Text provided →

☝🏽You can choose to listen to this as well, just click on the play link above to hear my soothing tones! 🎧
Creativity is threatened by AI! Or, it is liberated, boosted, empowered, given new wings!
As with much, what you think of that depends on which couch you lounge on in the creator-consumer-platform-brand-artist party. The tension between new technology and creative expression is an bottomless cocktail in this party, and I settle on a barstool today to partake liberal sips. I offer my questions through the lens of a new folk-rock band, a cute cat, cyberpunk despair and musings from Bali.
My intent is to engage and prod, while sharing and discovering meaningful commentary. So I look forward to hearing from you- reply to this, drop a comment, text me… but let’s connect if this means something to you.
▶️ Curated/Cuts are led by one such thought-provoking short, an exercise in simplicity from Levis, as well as a request to Canva to make the logo bigger.
➕ entertainment quickies- a look at where the Korean industry hopes to head, anime makes a point (again) on Netflix and elsewhere, 1sec views, Tiktok’s Africa programme, and potential Spotify x Netflix collabs?
This is the Colour Bar- where creativity, content, culture, tech, brands & humanity collide.
PS- Linkedin suggests we should add video to our covers, which happens to coincide with my recent forays into video, so here we go!
Generate/Create
I have been thinking about the tension that thrums weekly between creativity and Gen-AI. This week’s AI stories reflect some of that, sparking questions on how we perceive creative efforts, our choices in consuming them, and what we are ok to accept in the name of creativity.
Some provocations to consider, with echoes of a ‘what is art’ debate:
Is it about the intent? Made to maximise engagement, made to express something?
Is it the way it is made? The effort, time put into something, even the struggle (especially the struggle, for some).
Is it the experiences of the creator? Does the life the have lived give their creation soul?
Is it originality? Loaded question- inspired, derived, riffed, regenerated…
With that , onwards to some stories in this swirl. Bring the above lens along. Or not!
Velvet Unknowns
Some time in June, a band called The Velvet Sundown appeared on Spotify. In weeks its folk rock-ish music had hundreds of thousands of listeners and was on a whole lot of Spotify-generated playlists. Today they have over 1.1m listeners.
Except they are no one. Nobody. Revealing their AI origins weeks later, they called themselves “a synthetic music project”, a description cloaked in artistic statements about pushing the edges.
“This isn’t a trick - it’s a mirror. An ongoing artistic provocation designed to challenge the boundaries of authorship, identity, and the future of music itself in the age of AI.”
The music? Its actually not bad, nor memorable. Objectively, it is easily accepted as human-created, especially for listeners who vibe with the platform, its recommendations and continuous streaming rather than intentionally seek out their artists.
“What may now be the most successful AI group on Spotify is merely, profoundly, and disturbingly innocuous. In that sense, it signifies the fate of music that is streamed online and then imbibed while one drives, cooks, cleans, works, exercises, or does any other prosaic act.“ from The Atlantic ·
Dean Wilson tries to not hate on AI while questioning, “now we’ve got AI bands streamed by AI bots, quietly making money for platforms that already make discovery near-impossible for actual humans- how do emerging artist stand a chance?”
This also reminds me of music creator & curator Derrick Gee’s take many months ago, and his attempt to grapple with AI-generated music- “should it be treated like just another category, like aisles in a bookstore?” (Erm, does that even matter?)

What to do →
From the text on creativity and AI, list each entertainment quickie it announces. The material after this point comes from a separate source and is unrelated to the text.

Recorded data →
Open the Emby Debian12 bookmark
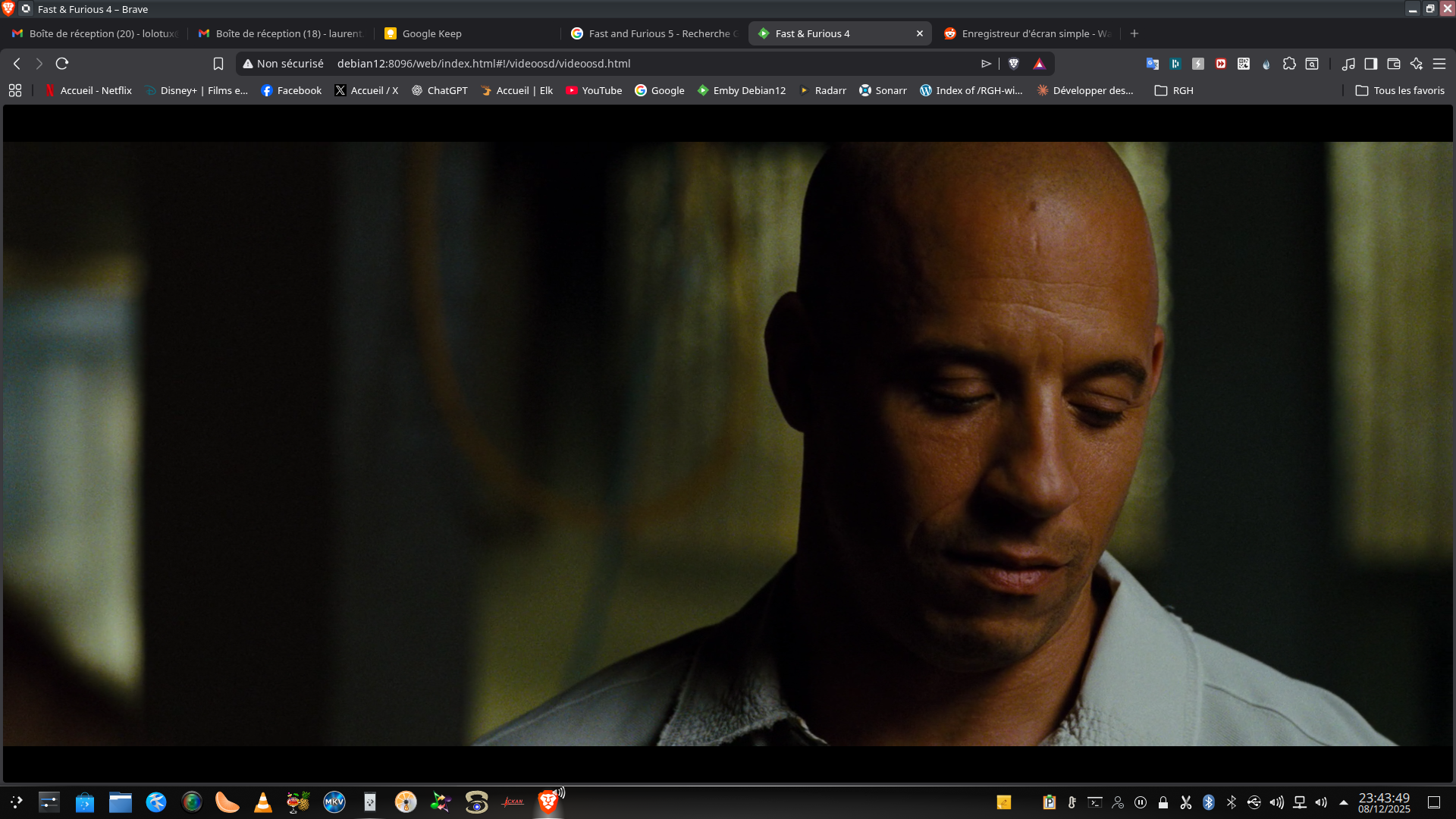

Response →
- A look at where the Korean industry hopes to head
- Anime making a point (again) on Netflix and elsewhere
- 1sec views
- TikTok's Africa programme
- Potential Spotify x Netflix collabs